My buddy saw a couple red foxes run in to their den today. Any advice on what calls I should use to hunt them this time of year and how close to get to the den before I start to call? I have a FoxPro fx5.


----------



## mikevanwilder (Nov 11, 2008)

Depends on how many coyotes are in the area. Foxes are alot harder to call than a coyote. Unless your like some people on the forum that only can call the fox. If there aren't any coyotes then the fox should respond to most distress calls but if there are yotes they will be very timid.


----------



## longbow (Mar 31, 2009)

Back when my buddy and I were calling nearly fulltime, I would do all the calling for coyotes and he would do all the calling for foxes.
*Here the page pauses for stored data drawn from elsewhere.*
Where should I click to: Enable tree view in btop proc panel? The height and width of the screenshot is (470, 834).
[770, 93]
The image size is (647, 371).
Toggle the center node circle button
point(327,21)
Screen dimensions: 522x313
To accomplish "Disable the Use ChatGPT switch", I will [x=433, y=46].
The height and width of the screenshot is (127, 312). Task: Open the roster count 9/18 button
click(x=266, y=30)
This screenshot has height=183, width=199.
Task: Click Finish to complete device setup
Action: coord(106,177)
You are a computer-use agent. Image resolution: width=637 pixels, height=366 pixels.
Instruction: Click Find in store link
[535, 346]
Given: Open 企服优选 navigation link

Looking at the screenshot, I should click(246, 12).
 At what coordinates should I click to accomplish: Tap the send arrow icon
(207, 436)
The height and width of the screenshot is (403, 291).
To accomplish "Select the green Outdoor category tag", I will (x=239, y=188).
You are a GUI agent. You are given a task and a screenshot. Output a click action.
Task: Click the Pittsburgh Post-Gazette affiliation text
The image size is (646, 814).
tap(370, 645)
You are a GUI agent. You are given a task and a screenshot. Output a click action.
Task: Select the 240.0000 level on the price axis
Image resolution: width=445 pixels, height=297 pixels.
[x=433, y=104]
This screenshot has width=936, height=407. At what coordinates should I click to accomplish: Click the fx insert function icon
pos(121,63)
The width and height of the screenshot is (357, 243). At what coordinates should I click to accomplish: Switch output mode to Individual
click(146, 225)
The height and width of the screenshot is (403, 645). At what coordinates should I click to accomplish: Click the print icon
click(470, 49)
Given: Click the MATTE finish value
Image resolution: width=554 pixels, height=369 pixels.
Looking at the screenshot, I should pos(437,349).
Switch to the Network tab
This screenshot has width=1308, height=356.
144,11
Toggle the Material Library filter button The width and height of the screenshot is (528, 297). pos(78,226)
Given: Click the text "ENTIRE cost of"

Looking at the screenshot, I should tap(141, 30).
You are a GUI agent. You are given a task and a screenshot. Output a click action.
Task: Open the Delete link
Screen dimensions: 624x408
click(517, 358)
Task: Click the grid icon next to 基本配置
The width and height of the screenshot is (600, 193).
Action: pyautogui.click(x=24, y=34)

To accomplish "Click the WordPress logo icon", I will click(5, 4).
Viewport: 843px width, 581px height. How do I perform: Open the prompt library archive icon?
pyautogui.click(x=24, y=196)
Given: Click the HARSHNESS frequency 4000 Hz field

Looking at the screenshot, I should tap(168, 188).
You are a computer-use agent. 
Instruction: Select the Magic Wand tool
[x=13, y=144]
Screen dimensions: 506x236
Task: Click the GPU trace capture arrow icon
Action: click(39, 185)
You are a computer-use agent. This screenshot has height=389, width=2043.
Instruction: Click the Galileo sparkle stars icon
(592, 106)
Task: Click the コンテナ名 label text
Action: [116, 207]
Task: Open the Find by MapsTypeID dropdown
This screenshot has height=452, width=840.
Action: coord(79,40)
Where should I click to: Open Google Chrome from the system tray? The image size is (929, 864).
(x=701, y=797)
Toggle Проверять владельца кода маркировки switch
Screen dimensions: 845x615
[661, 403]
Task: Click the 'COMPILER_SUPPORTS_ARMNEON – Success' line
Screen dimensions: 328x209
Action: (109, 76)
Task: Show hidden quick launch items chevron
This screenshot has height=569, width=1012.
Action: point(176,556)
He was awesome too. I can't count the number of times he called them in. He use to suck on the pad of his thumb which, somehow, made an ungodly high pitched sound. Kinda like a rodent squeal on steroids. To the fox, it probably sounded like some kind of bird in distress. Best call I've ever seen. I shot 32 foxes in two years sitting by his side.
I don't know why you want to shoot them right now. You should leave them until fall when they are primed up. They have a home range and don't migrate so they'll still be there this fall. We use to skin our mink and foxes around Thanksgiving as soon as they were primed. This would be a good time to hunt them too. Before everyone gets out and calls them and just after they prime up.


----------



## gdog (Sep 13, 2007)

longbow said:


> I don't know why you want to shoot them right now. You should leave them until fall when they are primed up. .


Yup :O||:


----------



## Pops2 (Jul 28, 2010)

go ahead & whack them. reds aren't native for every two you drop you make room in the environment for 3 native grey fox.


----------